Maximizing Driving Range for Fuel Cell Range Extender Vehicles with Fixed Energy Storage Costs

Abstract

Industry and researchers are investigating both battery electric vehicles (BEVs) and fuel cell hybrid vehicles (FCHV) for the future of sustainable passenger vehicle technology. While BEVs have clear efficiency advantages, FCHVs have key benefits in terms of refueling time and energy density. This thesis first proposes the concept of a fuel cell range extended vehicle (FCREV) that uses Whole-Day Driving Prediction (WDDP) control, which uses driver destination inputs to determine whether the planned driving trips that day will exceed the useable battery energy capacity.
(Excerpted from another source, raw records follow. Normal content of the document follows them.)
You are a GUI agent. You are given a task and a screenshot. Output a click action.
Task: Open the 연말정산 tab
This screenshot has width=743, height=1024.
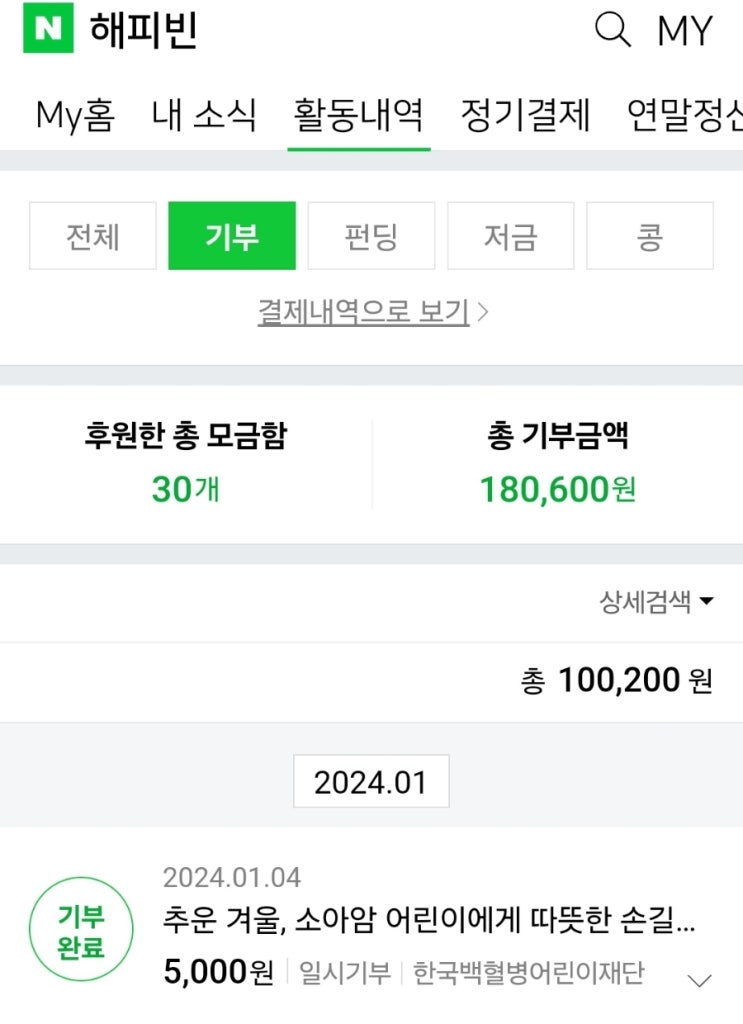point(686,116)
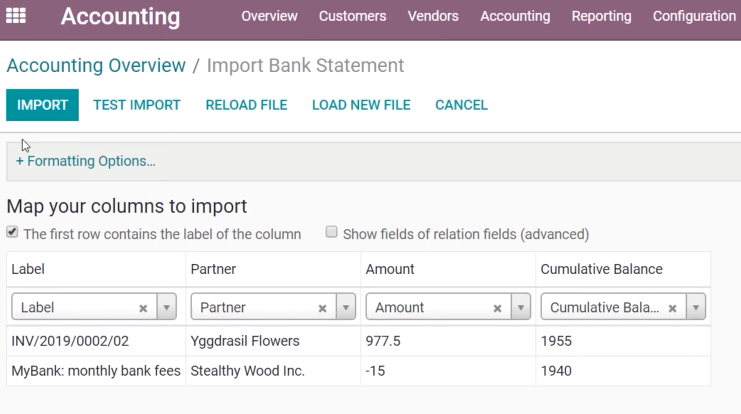Open the Customers menu
The width and height of the screenshot is (741, 414).
tap(353, 16)
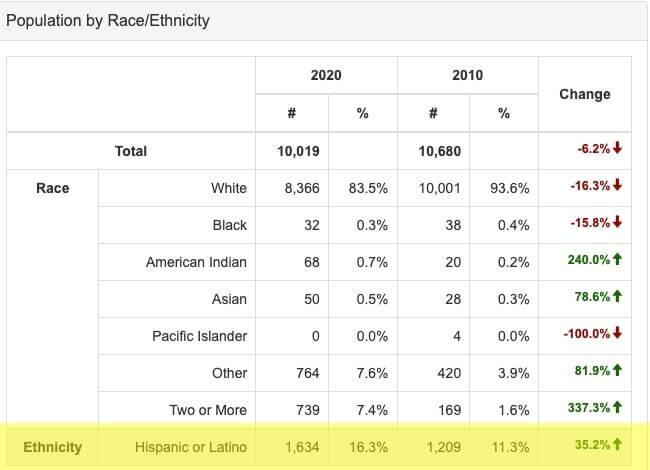Click the red arrow beside -15.8%
Viewport: 650px width, 470px height.
pyautogui.click(x=618, y=224)
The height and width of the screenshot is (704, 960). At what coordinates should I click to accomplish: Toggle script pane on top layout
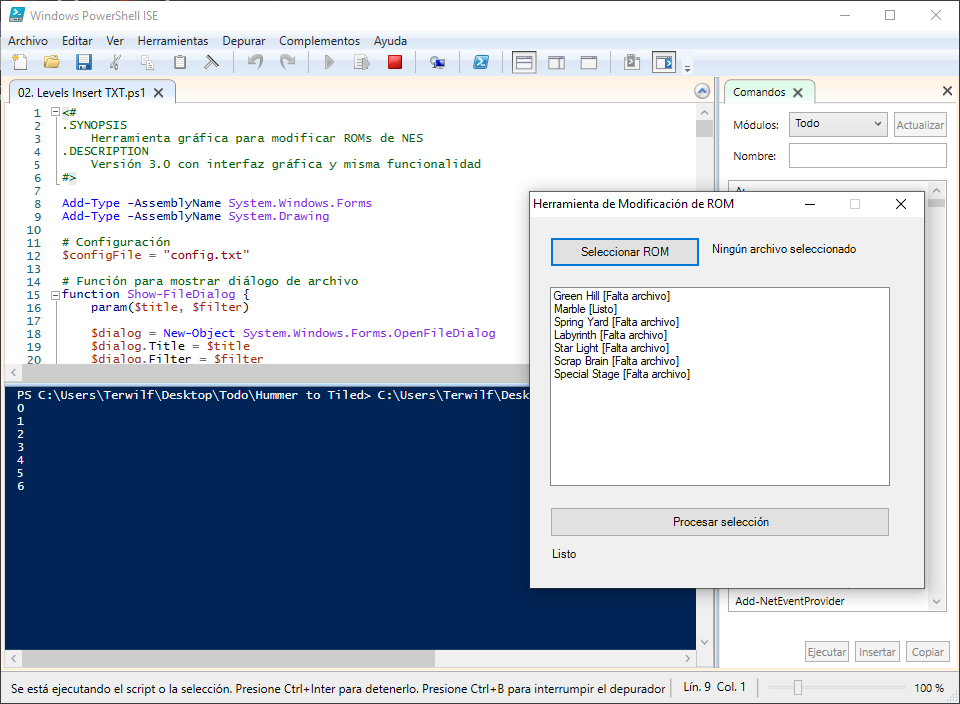[x=523, y=62]
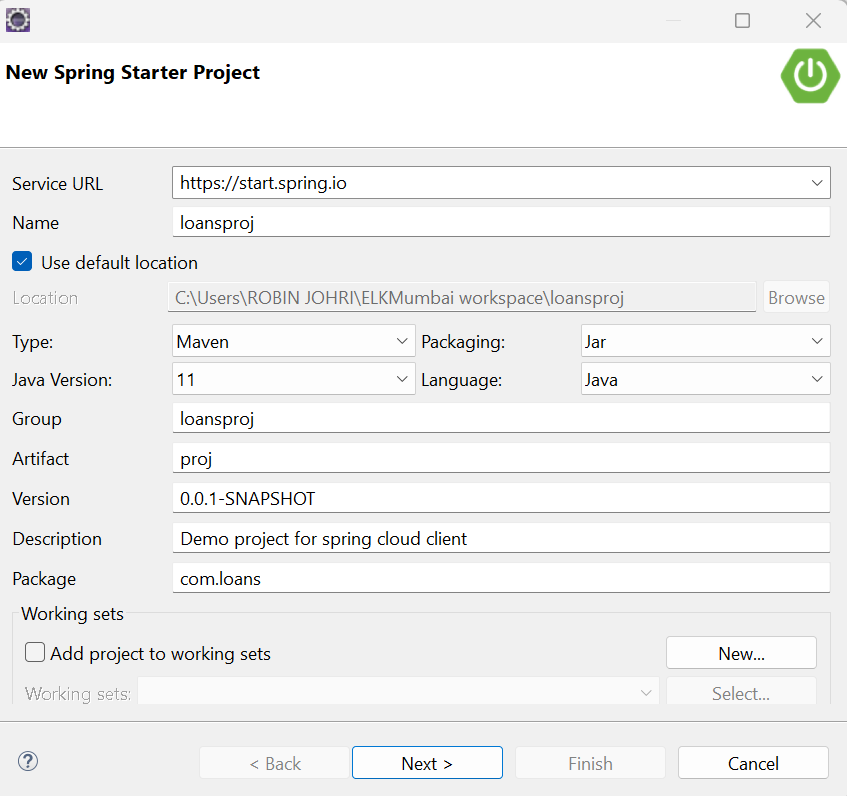Click the Next button

[427, 763]
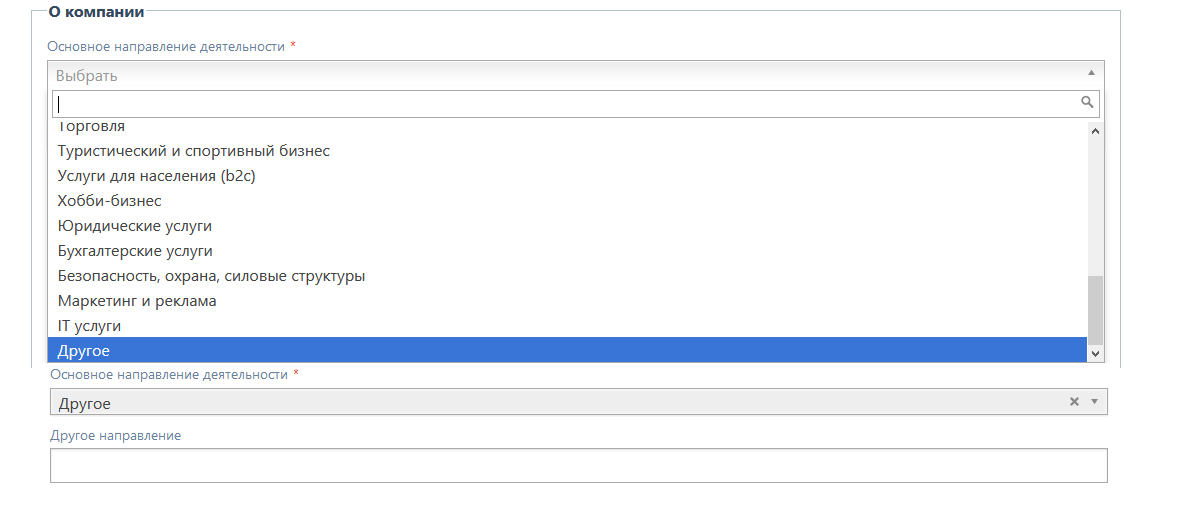Choose Туристический и спортивный бизнес option

click(194, 151)
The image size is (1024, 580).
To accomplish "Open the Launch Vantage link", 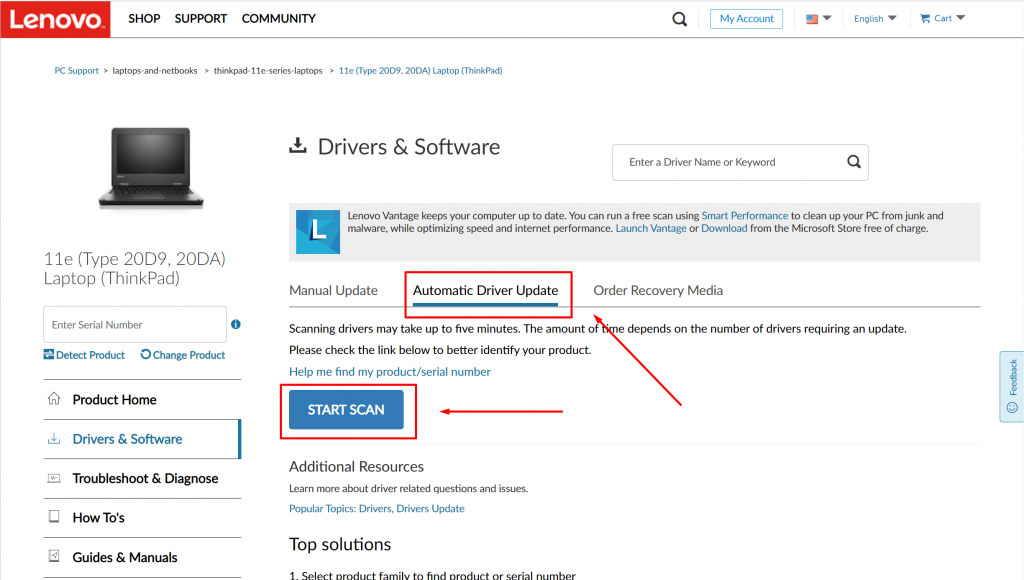I will pyautogui.click(x=653, y=227).
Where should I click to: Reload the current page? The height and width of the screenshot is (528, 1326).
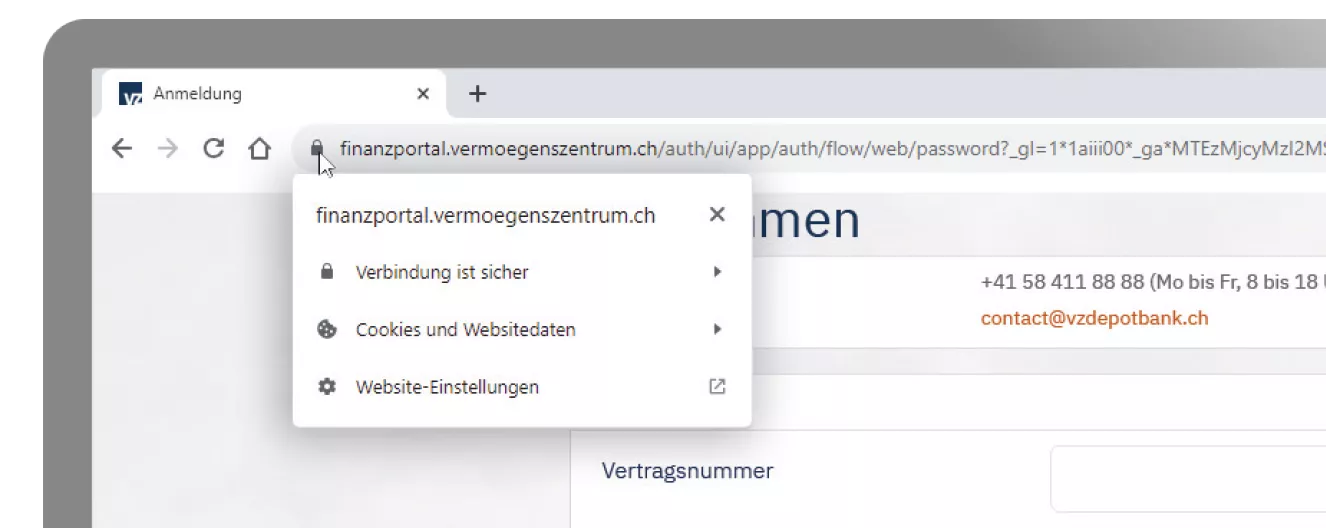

If so, the fuel cell is turned on at the start of the day. The benefit of WDDP control is that a smaller, lower cost fuel cell can be used to greatly extend the driving range, since the fuel cell can charge the battery during both driving and parked periods of the day. Furthermore, this research proposes a fast analytical optimization algorithm for designing a WDDP-FCREV to maximize range on a given drive cycle for a set cost. The results show an optimized WDDP-FCREV can greatly exceed the range of a same-cost BEV, by 105% to 150% for no H2 refueling and by 150% to 250% when H2 refueling is allowed every 4 hours.